Rédigé par Christelle Gence | Samedi 26 Avril 2014 à 12:40

Opposés au rattachement de la Crimée à la Russie, les Tatars se sont prononcés par référendum pour leur autonomie au sein de la région ukrainienne. En dépit des signes de bonne volonté affichés par Moscou, cette communauté, trop habituée au double discours russe, vit dans la crainte des violences et s’inquiète pour son avenir.



Les Tatars de Crimée s'inquiètent pour leur avenir.
« Cette décision montre à quel Etat "civilisé" on a affaire », s'est exclamé Mustapha Djemilev après avoir appris, le 22 avril, en voulant se rendre à Kiev, qu'il était interdit d'accès en Crimée pour les cinq années à venir. Le leader historique des Tatars de cette province, désormais rattachée à la Russie depuis le « oui » au référendum du 16 mars, se voit ainsi banni de sa terre pour ses positions hostiles à l'égard du pouvoir russe. Le 19 avril, il était allé jusqu'à réclamer que le drapeau ukrainien flotte sur le Majlis, l'assemblée représentative des Tatars de Crimée, pour défendre l'intégrité territoriale de l'Ukraine. Il ne flottera que trois jours.

◆ Objectif de l'exercice ◆
Recopiez à l'identique l'extrait de l'article sur les Tatars de Crimée, en commençant par « Opposés au rattachement » et en poursuivant jusqu'à « pour son avenir. ». La liste qui suit n'est d'aucune utilité ici.

◆ Entrées fournies ◆
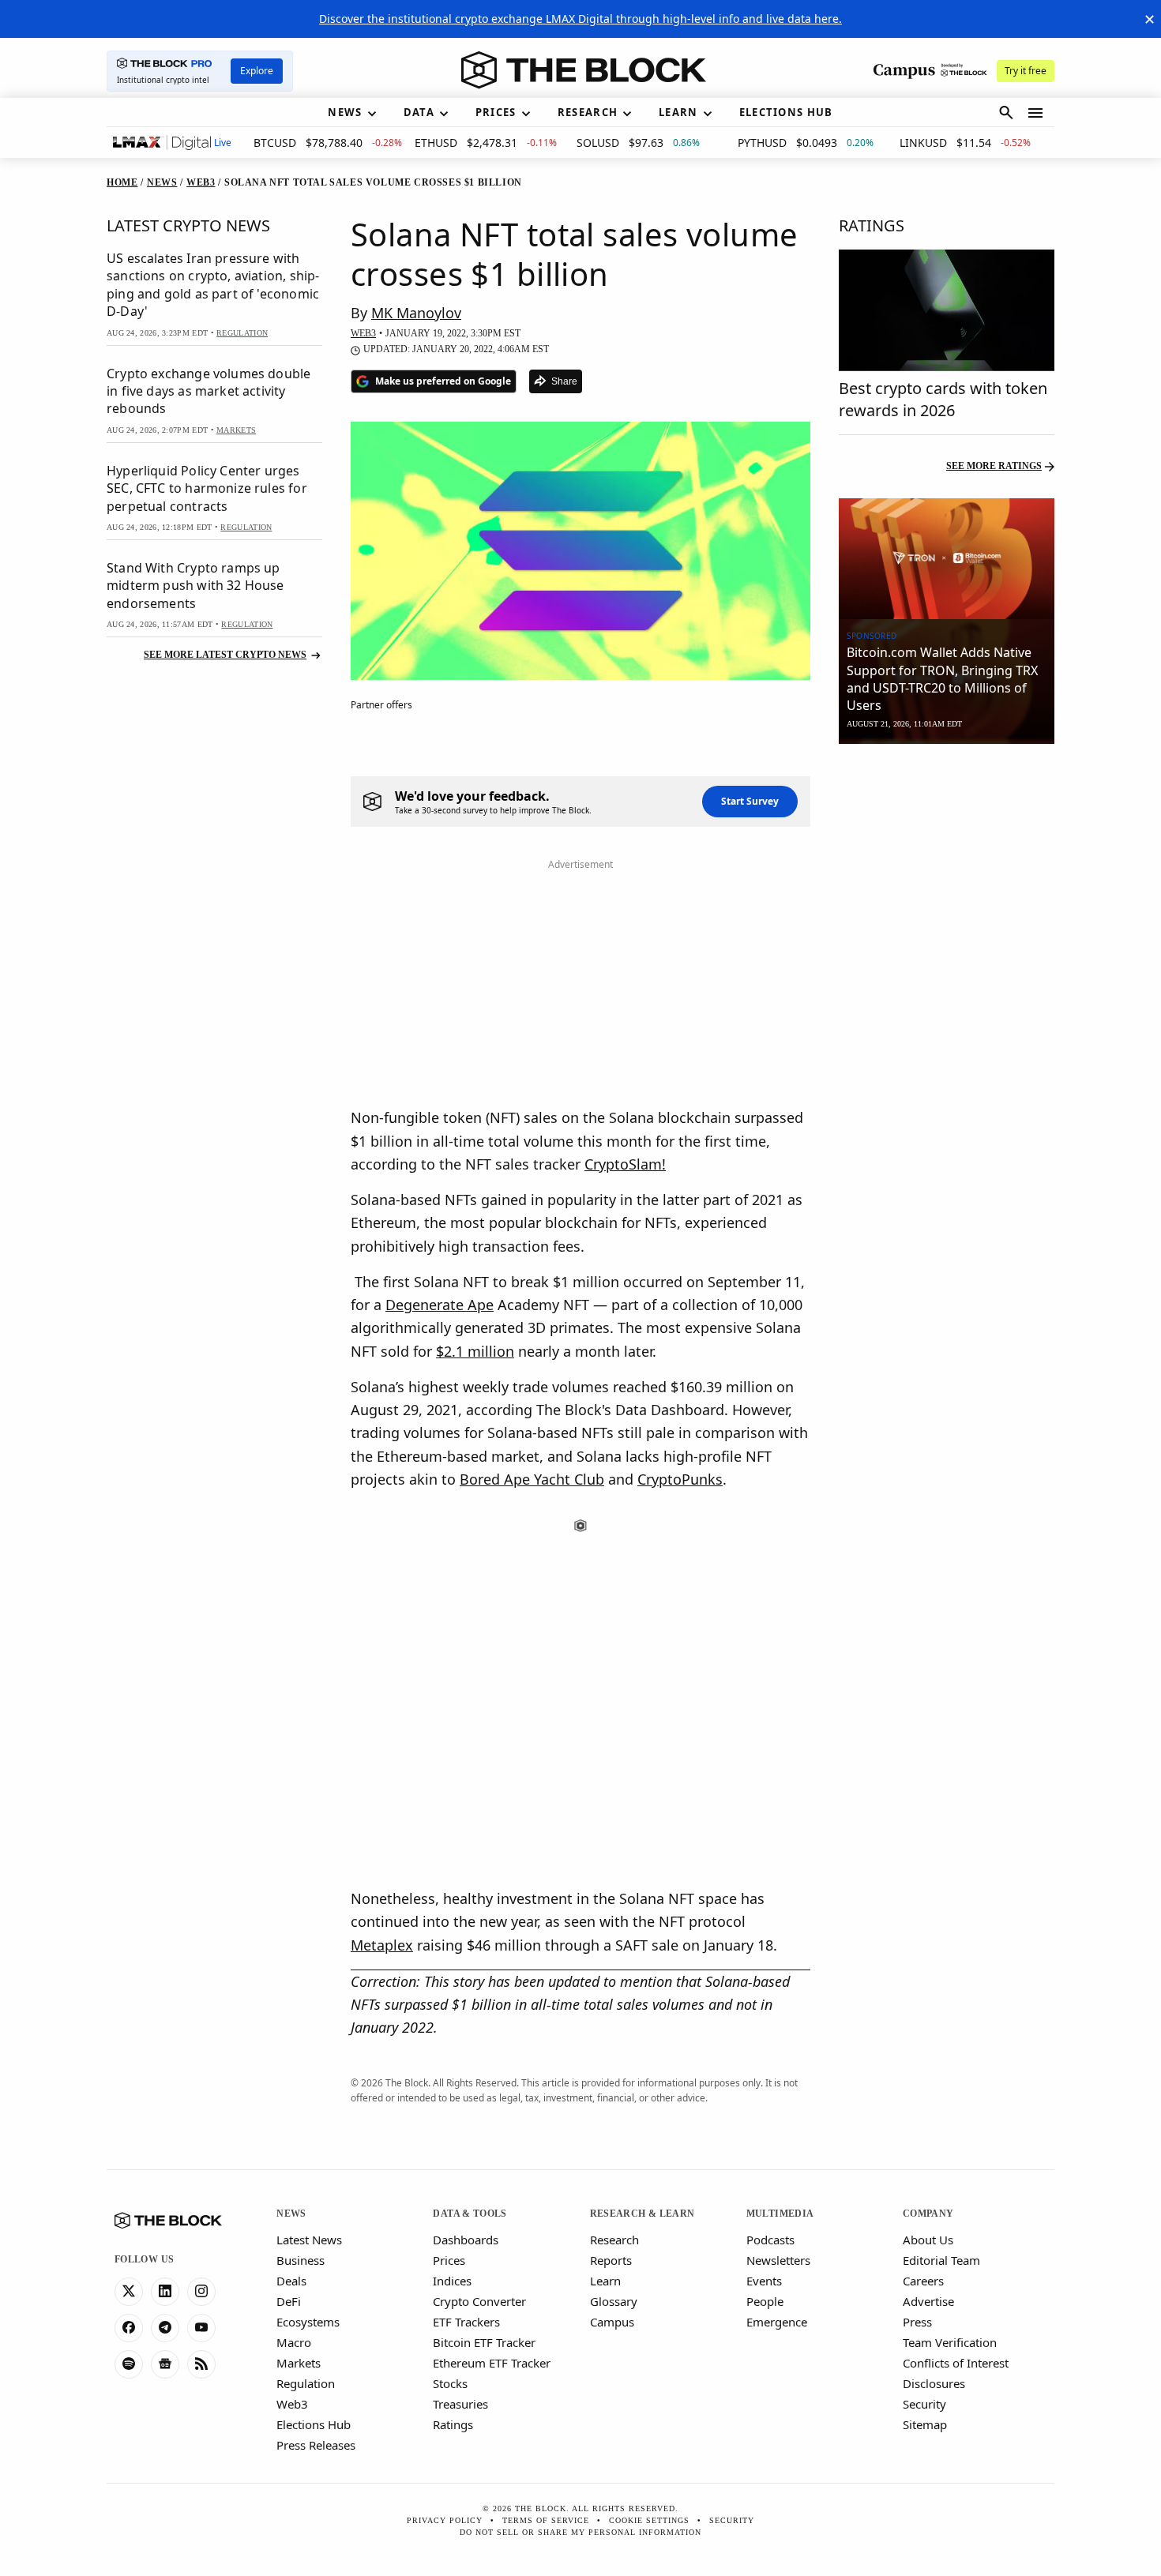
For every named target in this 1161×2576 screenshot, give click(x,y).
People (764, 2301)
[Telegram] (165, 2328)
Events (764, 2280)
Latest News (309, 2239)
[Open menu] (1035, 113)
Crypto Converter (479, 2301)
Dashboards (465, 2239)
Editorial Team (941, 2260)
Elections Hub (313, 2424)
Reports (611, 2260)
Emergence (776, 2321)
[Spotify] (129, 2364)
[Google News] (165, 2364)
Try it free (1025, 70)
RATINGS (871, 225)
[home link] (583, 70)
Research (614, 2239)
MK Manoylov (416, 312)
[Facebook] (129, 2328)
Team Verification (950, 2342)
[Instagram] (201, 2291)
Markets (298, 2362)
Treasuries (460, 2404)
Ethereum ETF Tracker (491, 2362)
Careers (923, 2280)
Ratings (453, 2424)
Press (917, 2321)
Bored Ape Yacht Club (532, 1479)
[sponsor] (946, 559)
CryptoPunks (680, 1479)
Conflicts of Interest (956, 2362)
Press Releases (315, 2445)
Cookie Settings (649, 2520)
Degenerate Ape (439, 1304)
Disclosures (934, 2383)
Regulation (305, 2383)
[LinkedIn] (165, 2291)
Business (300, 2260)
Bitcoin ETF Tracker (484, 2342)
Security (924, 2404)
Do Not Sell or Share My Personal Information (580, 2532)
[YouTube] (201, 2328)
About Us (928, 2239)
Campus (612, 2321)
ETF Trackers (466, 2321)
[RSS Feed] (201, 2364)
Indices (452, 2280)
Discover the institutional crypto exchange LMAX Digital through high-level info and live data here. (580, 18)
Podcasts (770, 2239)
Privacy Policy (445, 2520)
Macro (293, 2342)
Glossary (613, 2301)
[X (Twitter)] (129, 2291)
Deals (291, 2280)
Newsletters (778, 2260)
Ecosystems (308, 2321)
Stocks (450, 2383)
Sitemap (925, 2424)
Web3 (292, 2404)
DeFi (288, 2301)
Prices (449, 2260)
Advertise (928, 2301)
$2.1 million (475, 1351)
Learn (605, 2280)
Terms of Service (545, 2520)
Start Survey (750, 801)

◆ Solution rédigée ◆
Opposés au rattachement de la Crimée à la Russie, les Tatars se sont prononcés par référendum pour leur autonomie au sein de la région ukrainienne. En dépit des signes de bonne volonté affichés par Moscou, cette communauté, trop habituée au double discours russe, vit dans la crainte des violences et s’inquiète pour son avenir.